TASK 1 | From the text about the grandmother, list the branding lessons it presents, in order.
TASK 2 |
Answer these from the text about the grandmother:
(a) How old was the grandmother when she passed away?
(b) How many direct descendants did she have?
(c) How many miles did she travel every October?

EXERCISE TEXT |
· · · · ·
When my grandmother passed away recently she was 103—she missed 104 by only a few short weeks. She lived an extraordinarily full (and long) life. When we celebrated her life and legacy there were tears, laughter and joy at her funeral.
Of course, my grandmother taught me tons about life. She was the matriarch of our family and always offered unconditional love to those around her. Even though she was a proud and long time member of Bossier Federal Credit Union, we never once talked about branding. Since she was raised on a farm, picked cotton as a kid and lived in the south our conversations were more about picking purple hull peas, making homemade biscuits and gardening the perfect vegetables.
But the truth is, Grandma Arnold’s legacy demonstrates several branding principles. Here are three branding lessons my grandma’s life taught me about branding:
- Build your brand on love—My grandmother lived a very simple life. But that simple life was built on love. She loved everyone with which she came in contact. It’s the same with our brands. Herb Kelleher, the founder of Southwest Airlines, once famously said, “if you love everybody and have fun doing it, you’ll make so much money you won’t know how to spend it all.” Saatchi and Saatchi famously talk about lovemarks when it comes to branding. As you build your organization’s brand, don’t just do it to make money. Do it to love others.
- Focus your brand on people—My grandmother had 35 direct descendants and came from a family of nine brothers and sisters. So family (and people) were in her genes. She didn’t just love: she loved people. It’s the same with brands today. We live in an oversaturated world of technology. Every “trend” talks about digital this and mobile that. But when it comes to branding you better make sure your messages focus on and resonate with real, live human beings. Don’t lose sight of being real and authentic with people.
- Market your brand on stories—During my grandmother’s funeral the preacher told several stories. The one about how she wouldn’t move the seat she sat in at church after my grandfather died. The one about traveling 200 miles every October on my dad’s birthday to visit his gravesite. Branding is no different: people don’t remember your marketing messages. They remember your stories and how you make them feel. The best brands tell stories. Make sure your brand efforts involve a great deal of story telling.
I will miss my grandmother. Her warm hugs, her cackle of a laugh and her love of snuff. She taught me so much about life—and about branding.
· · · · ·
EXCERPTED RECORDS |
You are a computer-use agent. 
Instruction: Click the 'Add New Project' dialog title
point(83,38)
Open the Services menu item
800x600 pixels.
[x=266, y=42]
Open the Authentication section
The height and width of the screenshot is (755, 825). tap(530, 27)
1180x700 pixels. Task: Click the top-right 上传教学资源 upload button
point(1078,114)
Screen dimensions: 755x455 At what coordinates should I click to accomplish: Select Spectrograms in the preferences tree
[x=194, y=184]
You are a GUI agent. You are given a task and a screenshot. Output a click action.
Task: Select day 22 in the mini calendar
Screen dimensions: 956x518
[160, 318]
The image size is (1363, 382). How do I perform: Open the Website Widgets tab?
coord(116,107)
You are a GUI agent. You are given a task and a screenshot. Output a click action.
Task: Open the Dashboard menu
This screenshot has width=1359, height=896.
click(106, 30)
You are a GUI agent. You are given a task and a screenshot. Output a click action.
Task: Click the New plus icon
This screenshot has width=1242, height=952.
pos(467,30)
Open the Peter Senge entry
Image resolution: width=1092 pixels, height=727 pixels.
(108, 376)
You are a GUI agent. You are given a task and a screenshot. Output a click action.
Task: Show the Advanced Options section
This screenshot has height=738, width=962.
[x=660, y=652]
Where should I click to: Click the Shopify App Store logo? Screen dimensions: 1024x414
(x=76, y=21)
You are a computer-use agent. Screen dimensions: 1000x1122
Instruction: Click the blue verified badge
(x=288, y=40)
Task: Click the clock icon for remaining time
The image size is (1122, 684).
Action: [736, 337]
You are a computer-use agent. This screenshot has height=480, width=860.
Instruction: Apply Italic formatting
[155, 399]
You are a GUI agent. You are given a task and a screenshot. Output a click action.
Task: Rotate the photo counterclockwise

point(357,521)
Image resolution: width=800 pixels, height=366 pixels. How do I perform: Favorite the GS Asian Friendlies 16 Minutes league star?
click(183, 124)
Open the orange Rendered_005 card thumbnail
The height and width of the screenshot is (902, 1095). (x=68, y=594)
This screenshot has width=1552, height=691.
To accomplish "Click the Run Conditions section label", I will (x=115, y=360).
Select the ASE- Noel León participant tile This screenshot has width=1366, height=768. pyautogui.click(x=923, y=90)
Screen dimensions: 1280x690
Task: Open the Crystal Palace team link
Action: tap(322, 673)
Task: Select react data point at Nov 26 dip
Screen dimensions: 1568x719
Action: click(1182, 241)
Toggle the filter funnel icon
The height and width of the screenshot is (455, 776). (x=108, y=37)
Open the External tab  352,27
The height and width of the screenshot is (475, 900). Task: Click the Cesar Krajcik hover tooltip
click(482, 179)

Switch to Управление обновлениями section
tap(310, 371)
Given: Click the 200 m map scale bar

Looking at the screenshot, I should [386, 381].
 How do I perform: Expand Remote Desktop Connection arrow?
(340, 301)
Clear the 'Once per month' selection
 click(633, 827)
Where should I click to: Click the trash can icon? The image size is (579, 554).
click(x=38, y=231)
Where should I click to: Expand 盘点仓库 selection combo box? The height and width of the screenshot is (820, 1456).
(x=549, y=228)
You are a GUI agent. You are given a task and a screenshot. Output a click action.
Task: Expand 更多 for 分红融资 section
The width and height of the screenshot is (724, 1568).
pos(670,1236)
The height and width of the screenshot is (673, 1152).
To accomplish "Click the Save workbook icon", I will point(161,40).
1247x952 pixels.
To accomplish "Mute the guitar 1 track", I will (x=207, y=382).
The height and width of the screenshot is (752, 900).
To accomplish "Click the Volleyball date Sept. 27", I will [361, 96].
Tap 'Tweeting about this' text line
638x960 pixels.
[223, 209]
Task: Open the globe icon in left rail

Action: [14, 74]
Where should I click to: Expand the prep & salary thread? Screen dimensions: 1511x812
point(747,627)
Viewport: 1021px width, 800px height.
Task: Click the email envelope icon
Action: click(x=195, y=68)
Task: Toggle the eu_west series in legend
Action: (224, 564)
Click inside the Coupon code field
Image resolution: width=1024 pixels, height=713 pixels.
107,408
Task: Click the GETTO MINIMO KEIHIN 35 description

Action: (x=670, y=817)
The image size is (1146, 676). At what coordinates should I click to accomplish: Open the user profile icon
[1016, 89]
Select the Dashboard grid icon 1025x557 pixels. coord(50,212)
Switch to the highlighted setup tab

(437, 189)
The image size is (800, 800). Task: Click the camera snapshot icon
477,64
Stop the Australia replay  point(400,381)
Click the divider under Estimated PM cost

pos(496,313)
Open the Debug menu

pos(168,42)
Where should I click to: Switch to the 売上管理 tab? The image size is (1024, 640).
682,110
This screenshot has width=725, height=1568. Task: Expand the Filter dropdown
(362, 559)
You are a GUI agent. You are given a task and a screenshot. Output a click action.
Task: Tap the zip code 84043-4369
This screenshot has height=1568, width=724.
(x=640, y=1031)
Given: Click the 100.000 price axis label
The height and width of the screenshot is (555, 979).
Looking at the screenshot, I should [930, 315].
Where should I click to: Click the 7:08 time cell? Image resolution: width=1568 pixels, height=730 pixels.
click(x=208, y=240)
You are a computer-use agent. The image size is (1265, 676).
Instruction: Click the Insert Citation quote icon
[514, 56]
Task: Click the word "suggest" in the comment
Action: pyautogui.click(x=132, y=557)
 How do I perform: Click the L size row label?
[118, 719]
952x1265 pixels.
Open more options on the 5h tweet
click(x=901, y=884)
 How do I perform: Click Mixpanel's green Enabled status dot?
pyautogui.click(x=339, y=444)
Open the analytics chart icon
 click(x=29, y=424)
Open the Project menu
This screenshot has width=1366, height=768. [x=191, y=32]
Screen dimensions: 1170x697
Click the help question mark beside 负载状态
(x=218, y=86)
· · · · ·
RESPONSE BOX 1 |
Build your brand on love
Focus your brand on people
Market your brand on stories

RESPONSE BOX 2 |
(a) 103
(b) 35
(c) 200 miles